怪獣が生まれた日

「家族」とは、私の幸せであり生き甲斐でした。

私はどこにでもいる子煩悩なお父さんで、

子供が産まれるまでは たくさんの趣味に時間とお金を使ってきましたが、子供が産まれてからは その全てを子供のために使っていました。

子供が産まれた当初は 無事に産まれてきてくれてありがとうと他に望むものはありませんでしたが、

子供が大きくなるにつれて この子は頭が良いんじゃないかと親バカが炸裂し、 子供の将来に期待を抱くようになりました。

子供と遊んでいるときは いつまでもこの子の友達のような存在でいてあげようと思う気持ちも、いつしか大きな上下関係となり 怖いお父さんになっていました。

 

そうです私は『怪獣』になってしまったのです。

 

妻への愛する気持ちも いつしか伝わらないほど嫌なやつになり、子供への愛情も いつしか身勝手な躾をする怪獣になりました。

 

怪獣が生まれた日 今でこそ自分で選択したと言えますが、当時はそんな知識もなく 怪獣はこの後どうなるかも考えず 自分の信じるまま進みました。目の前の障害は踏み潰しながら 壊れた物は元に戻りません。ウルトラマンが出てきてやっつけてくれればよかったのですが、現実では怪獣は生き残り 自分で牙を折り 責任を負いました。

 怪獣は現在 自分の子供に会えず、街で泣いている子供を見ると身体が硬直する感覚を覚えます。

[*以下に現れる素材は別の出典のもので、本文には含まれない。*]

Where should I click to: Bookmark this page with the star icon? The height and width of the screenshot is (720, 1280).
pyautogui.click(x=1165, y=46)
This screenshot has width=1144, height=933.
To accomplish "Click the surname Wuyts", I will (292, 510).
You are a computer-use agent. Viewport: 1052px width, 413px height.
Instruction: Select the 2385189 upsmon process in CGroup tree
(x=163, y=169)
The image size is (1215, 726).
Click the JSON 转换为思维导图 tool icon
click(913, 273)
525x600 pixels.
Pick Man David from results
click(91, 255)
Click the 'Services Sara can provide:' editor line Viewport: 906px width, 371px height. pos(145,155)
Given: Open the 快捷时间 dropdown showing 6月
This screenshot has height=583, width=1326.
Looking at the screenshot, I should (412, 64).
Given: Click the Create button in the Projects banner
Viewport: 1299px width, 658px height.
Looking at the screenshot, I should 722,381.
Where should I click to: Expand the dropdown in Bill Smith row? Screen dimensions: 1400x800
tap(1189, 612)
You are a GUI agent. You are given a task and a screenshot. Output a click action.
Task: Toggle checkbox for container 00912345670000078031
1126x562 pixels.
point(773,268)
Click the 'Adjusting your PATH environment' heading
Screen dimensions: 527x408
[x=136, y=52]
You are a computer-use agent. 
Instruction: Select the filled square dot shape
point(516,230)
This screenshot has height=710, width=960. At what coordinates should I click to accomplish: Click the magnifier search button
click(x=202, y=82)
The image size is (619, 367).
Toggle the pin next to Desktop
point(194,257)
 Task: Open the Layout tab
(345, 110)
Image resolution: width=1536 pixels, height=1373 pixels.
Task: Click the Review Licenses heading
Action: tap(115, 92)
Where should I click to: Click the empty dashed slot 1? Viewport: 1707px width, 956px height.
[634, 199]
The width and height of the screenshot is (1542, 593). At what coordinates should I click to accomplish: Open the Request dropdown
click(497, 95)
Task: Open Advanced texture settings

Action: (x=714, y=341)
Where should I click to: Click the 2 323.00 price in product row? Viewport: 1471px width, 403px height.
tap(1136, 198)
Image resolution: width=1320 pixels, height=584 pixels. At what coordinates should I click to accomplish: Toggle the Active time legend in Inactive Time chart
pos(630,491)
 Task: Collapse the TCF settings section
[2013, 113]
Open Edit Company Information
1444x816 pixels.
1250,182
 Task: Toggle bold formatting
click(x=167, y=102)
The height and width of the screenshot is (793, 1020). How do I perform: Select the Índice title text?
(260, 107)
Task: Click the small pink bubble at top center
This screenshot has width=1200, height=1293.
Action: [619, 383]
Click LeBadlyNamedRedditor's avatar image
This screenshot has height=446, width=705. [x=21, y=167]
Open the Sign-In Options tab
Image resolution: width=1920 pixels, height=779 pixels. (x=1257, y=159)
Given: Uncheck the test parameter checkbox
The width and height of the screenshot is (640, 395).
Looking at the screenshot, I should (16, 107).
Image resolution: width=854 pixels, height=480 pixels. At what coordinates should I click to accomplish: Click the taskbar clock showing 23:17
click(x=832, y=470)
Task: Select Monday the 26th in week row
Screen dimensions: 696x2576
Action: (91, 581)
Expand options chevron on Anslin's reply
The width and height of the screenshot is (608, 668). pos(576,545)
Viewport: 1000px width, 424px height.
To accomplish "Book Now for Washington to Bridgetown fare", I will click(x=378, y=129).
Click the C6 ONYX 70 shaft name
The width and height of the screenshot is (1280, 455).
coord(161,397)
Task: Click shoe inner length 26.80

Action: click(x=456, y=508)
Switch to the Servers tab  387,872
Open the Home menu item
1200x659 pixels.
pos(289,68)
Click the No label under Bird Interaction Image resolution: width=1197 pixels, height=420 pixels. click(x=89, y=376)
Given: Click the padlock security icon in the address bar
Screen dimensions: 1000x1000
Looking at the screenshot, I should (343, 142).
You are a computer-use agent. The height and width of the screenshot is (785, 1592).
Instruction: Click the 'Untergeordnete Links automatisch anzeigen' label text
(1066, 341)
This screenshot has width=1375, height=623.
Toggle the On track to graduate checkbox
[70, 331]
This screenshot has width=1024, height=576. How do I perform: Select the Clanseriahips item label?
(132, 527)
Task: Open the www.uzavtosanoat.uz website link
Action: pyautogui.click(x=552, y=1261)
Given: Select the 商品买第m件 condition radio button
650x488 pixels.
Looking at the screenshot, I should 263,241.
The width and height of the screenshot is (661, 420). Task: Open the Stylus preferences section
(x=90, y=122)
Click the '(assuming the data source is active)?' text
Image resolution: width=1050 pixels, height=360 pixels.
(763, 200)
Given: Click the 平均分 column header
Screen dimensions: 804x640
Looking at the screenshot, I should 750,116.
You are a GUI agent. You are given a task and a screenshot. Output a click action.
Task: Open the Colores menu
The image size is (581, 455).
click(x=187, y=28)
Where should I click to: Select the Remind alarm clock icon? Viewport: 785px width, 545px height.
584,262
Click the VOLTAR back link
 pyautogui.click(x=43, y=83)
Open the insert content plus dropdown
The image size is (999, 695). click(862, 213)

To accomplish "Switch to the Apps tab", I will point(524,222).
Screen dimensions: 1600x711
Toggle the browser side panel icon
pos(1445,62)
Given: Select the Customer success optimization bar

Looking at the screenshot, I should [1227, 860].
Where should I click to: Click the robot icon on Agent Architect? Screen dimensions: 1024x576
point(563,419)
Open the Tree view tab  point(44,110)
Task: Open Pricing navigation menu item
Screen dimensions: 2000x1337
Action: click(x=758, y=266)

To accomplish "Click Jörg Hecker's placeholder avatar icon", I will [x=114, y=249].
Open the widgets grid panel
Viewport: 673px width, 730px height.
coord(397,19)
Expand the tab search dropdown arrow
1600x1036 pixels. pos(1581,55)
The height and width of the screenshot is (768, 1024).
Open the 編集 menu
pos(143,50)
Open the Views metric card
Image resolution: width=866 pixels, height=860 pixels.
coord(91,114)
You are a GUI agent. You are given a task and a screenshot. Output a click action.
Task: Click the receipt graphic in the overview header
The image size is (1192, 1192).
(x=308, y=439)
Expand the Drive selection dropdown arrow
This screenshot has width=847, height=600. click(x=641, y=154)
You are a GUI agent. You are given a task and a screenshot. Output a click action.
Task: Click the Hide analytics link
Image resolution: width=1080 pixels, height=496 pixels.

それに対して、親が怒っている姿を見ると「やめてあげてよ」と思うのと同時に、なぜあのとき自分の子供に「大丈夫だよ」と言ってあげられなかったのか自責の念にかられ 涙してしまいます。

 

元パートナーや子どもたちにとって私はまだ怪獣なのか分かるすべもなく、今日も学んでいきます。